I take great pleasure in rising to support the motion of the member for Higgins. It is a motion that is particularly important at this time of the year. Yesterday was World AIDS Day, and every year this parliament needs to remember World AIDS Day and to talk about the significance of that day and make a pledge to work towards coming up with a cure for, or some form of vaccine against, AIDS.

Here are a few facts. HIV continues to be a major global public health issue, and it has claimed the lives of 36 million people worldwide. That is a phenomenal number of people that have succumbed to AIDS. Approximately 35.3 million people were living with AIDS in 2012, and I am sure most members would know people within their own electorates who are living with AIDS.

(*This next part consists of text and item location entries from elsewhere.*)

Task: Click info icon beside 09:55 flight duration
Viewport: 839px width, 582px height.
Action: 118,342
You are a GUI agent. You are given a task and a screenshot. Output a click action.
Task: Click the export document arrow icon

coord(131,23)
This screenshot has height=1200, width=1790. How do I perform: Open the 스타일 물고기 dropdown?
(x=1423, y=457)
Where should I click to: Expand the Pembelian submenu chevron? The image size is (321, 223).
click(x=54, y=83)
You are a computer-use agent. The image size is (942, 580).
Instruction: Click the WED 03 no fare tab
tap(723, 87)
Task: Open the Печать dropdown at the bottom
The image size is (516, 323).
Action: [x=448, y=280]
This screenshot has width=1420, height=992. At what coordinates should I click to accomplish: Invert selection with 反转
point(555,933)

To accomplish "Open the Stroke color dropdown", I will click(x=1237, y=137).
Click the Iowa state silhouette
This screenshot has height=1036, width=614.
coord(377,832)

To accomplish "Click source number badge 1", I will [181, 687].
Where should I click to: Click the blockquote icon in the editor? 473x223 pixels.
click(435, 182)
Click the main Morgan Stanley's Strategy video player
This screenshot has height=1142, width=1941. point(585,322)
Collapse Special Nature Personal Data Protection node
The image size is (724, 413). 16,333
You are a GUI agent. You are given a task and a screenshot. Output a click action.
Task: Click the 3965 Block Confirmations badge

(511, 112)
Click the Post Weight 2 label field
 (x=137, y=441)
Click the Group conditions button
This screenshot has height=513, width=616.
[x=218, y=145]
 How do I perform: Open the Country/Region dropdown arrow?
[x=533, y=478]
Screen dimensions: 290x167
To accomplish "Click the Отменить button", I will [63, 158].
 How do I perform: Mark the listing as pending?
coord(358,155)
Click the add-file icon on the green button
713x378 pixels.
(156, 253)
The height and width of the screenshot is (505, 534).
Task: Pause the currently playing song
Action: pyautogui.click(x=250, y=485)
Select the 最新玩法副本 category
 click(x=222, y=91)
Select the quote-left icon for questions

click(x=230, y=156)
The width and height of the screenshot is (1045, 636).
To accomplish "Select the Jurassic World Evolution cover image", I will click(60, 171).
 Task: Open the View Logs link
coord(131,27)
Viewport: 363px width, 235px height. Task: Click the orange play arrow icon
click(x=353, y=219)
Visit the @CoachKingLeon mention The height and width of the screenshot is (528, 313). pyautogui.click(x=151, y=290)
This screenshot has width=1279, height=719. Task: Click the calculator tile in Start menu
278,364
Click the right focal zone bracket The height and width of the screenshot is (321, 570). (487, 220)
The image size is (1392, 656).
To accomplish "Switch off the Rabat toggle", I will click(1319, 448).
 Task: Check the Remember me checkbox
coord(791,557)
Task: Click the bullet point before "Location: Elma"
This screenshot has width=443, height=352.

Sub-Saharan Africa is the most affected region, with nearly one in every 20 adults living with HIV—69 per cent of all people living with HIV are in this region. In 2008 I visited South Africa, and when I was there I met with a woman with a young family who was living with AIDS. She told us about how she had gone to the brink: of how she had nearly died. She had been in a facility, and was put in a little room—just put there to die. She was stigmatised by everybody who lived in her township. It was only because she received some care and some drugs that she was given back her life. She had a young child. This young child had the vision of playing soccer for South Africa, and his chances of being able to achieve that were much greater when he had his mother there to support him.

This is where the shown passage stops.